Watkins spent much of her day here discussing ethics in business with classes at the InternationalBusinessSchool. Her whistle-blowing event, targeted towards students in the journalism program, focused on her personal experience with the Enron scandal.

One of the most poignant points she made over the course of the night was that unethical behavior is not gone from American business culture. It is, however, much harder to identify. Enron cooked the books in the late 90s and early 2000s, and scammed the stock market with false projections. Once this was out in the open, no one could deny that this was unacceptable behavior.

Watkins personally shared an experience she has had in recent years to provide contrast; asked to speak at an event, a company flew her entire family in, and provided them with a free week-long stay at the hotel.
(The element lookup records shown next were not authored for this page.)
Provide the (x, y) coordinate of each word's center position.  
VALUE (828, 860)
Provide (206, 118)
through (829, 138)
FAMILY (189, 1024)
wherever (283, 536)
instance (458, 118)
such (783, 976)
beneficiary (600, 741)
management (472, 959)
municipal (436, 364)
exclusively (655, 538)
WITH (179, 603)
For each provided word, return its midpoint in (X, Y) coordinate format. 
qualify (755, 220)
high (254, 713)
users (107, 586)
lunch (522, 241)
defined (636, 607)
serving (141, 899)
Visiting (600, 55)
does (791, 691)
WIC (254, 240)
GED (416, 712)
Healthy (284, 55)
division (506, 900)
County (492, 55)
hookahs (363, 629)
Watkins spoke for twenty minutes and that was the entirety of her participation. It’s difficult to say something is unethical when benefiting directly from it, but today this is standard practice. Sherron Watkins herself struggled with her own feelings on receiving such perks, and so did her audience.
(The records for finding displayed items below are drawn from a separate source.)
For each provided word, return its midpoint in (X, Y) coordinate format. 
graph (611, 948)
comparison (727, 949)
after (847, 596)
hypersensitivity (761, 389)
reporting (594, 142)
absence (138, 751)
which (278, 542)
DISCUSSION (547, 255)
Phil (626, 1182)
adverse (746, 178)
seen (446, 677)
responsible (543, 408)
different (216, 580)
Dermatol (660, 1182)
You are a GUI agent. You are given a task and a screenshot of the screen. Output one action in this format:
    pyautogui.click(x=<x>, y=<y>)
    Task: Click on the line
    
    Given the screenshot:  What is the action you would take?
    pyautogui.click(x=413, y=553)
Ethics are hard enough to define, putting them in the context of running a business leaves a lot of leeway, and in the past decade we’ve seen a lot of attempts to both cheat the system and find a good balance. Despite the evolving system, Watkins had solid ideas for change.
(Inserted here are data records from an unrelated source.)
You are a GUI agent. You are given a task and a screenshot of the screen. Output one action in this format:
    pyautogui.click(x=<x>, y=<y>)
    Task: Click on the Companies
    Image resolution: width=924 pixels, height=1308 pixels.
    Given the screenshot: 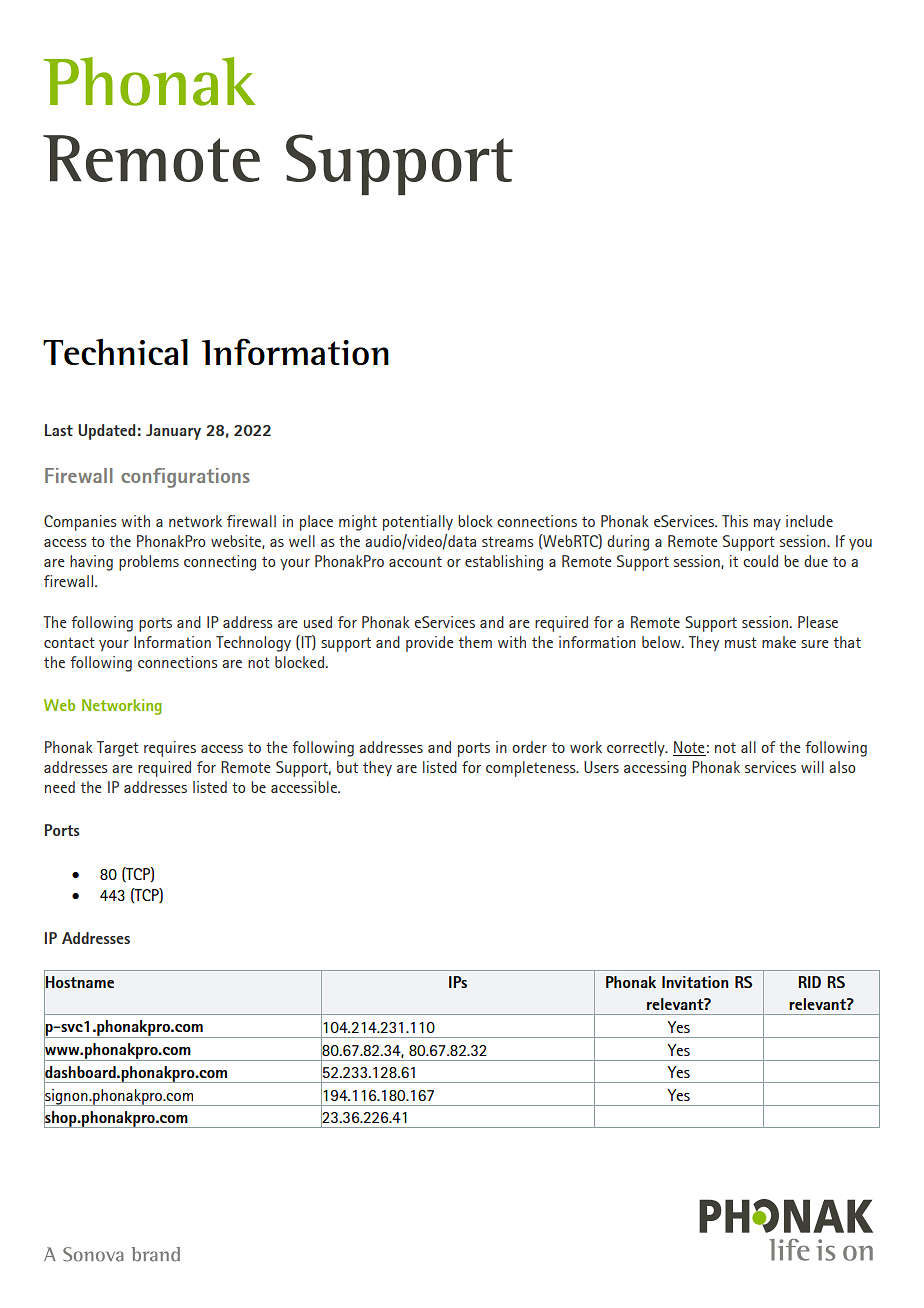 What is the action you would take?
    pyautogui.click(x=80, y=523)
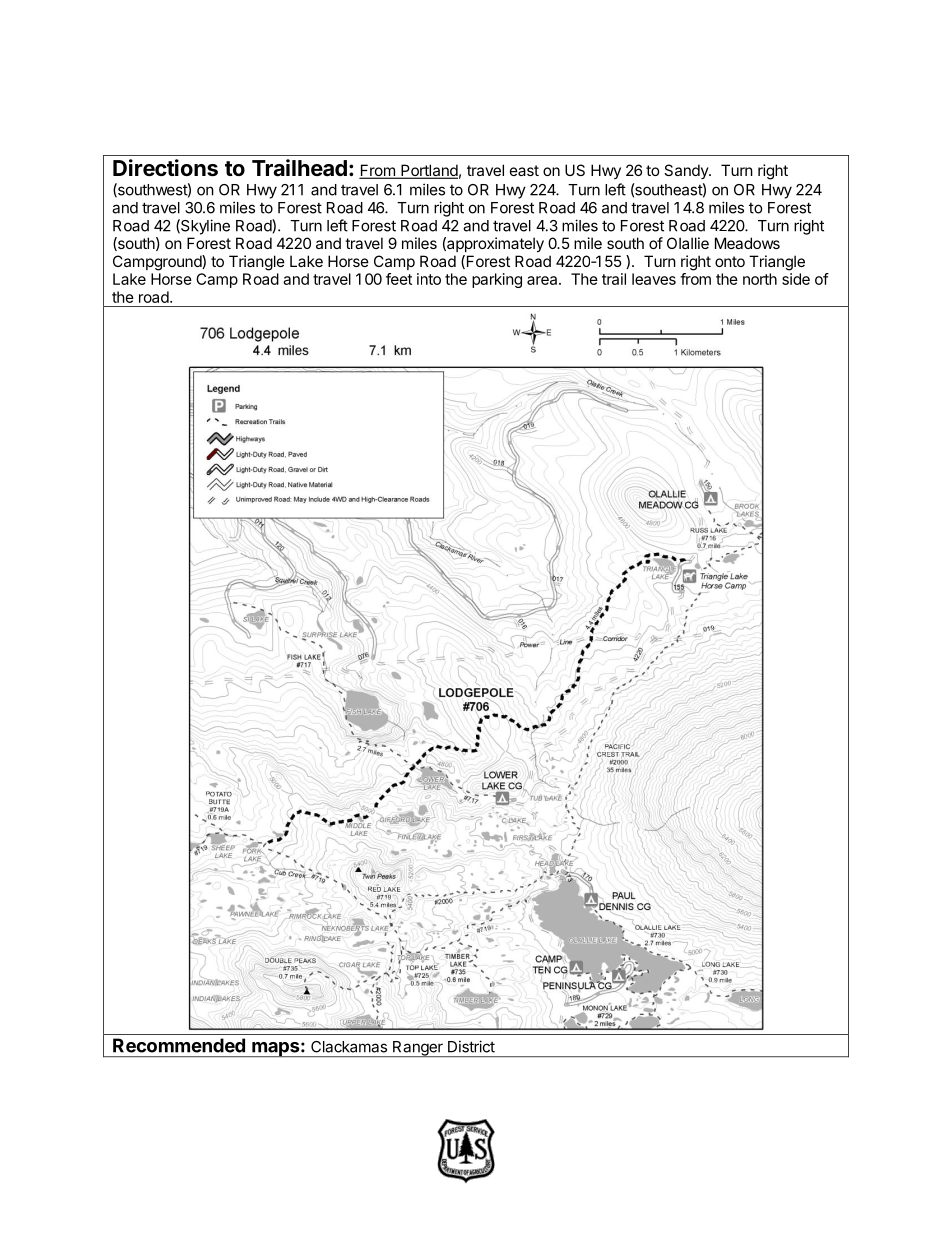 The image size is (952, 1233). I want to click on north, so click(760, 279).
Consistently, she discussed her frustration with a law that former President Clinton passed in an attempt to curb excessive salaries. Essentially, the law limited executives from receiving more than $1 million as pay unless specified performance goals were met. Businesses found a loophole for this stipulation quickly: through stock options. As Watkins explained it, in order to match the previous salary the executive was making, the company would provide the equivalent amount in stock. Due to the unpredictable nature of the market, however, in order to match that difference in salary, more than the defined amount of stock would have to be offered. For instance, if an executive had previously made $4 million per year, he would now need to be provided with $3 million in stock options. To ensure that the options actually resulted in $3 million, the executive would need to be provided with more like $7 million in options.

This, Watkins emphasized, has led to the giant gap between the rich and poor today, as all of the stock options have been utilized to make much more than the executive would have been able to previously. Repealing this law is a key to closing the income gap, and will also lead to a more ethical society where the potential to make money is not the paramount thought of the heads of our most important corporations.

Contrary to the most accepted definition of “whistle-blower”, Sherron Watkins did not choose to go to the press. She went to her boss to report what she saw to be an injustice, and she knows now that the only reason she was not taken down by the company was that they did not have enough time to ruin her.

As she discusses the fall of Enron with a decade of perspective behind her, she recognizes the struggle that still exists to create and maintain a truly ethical business model. As the generation responsible for taking over, I ask to all of you: what do you think an ethical business is? And what practices are needed for such a model?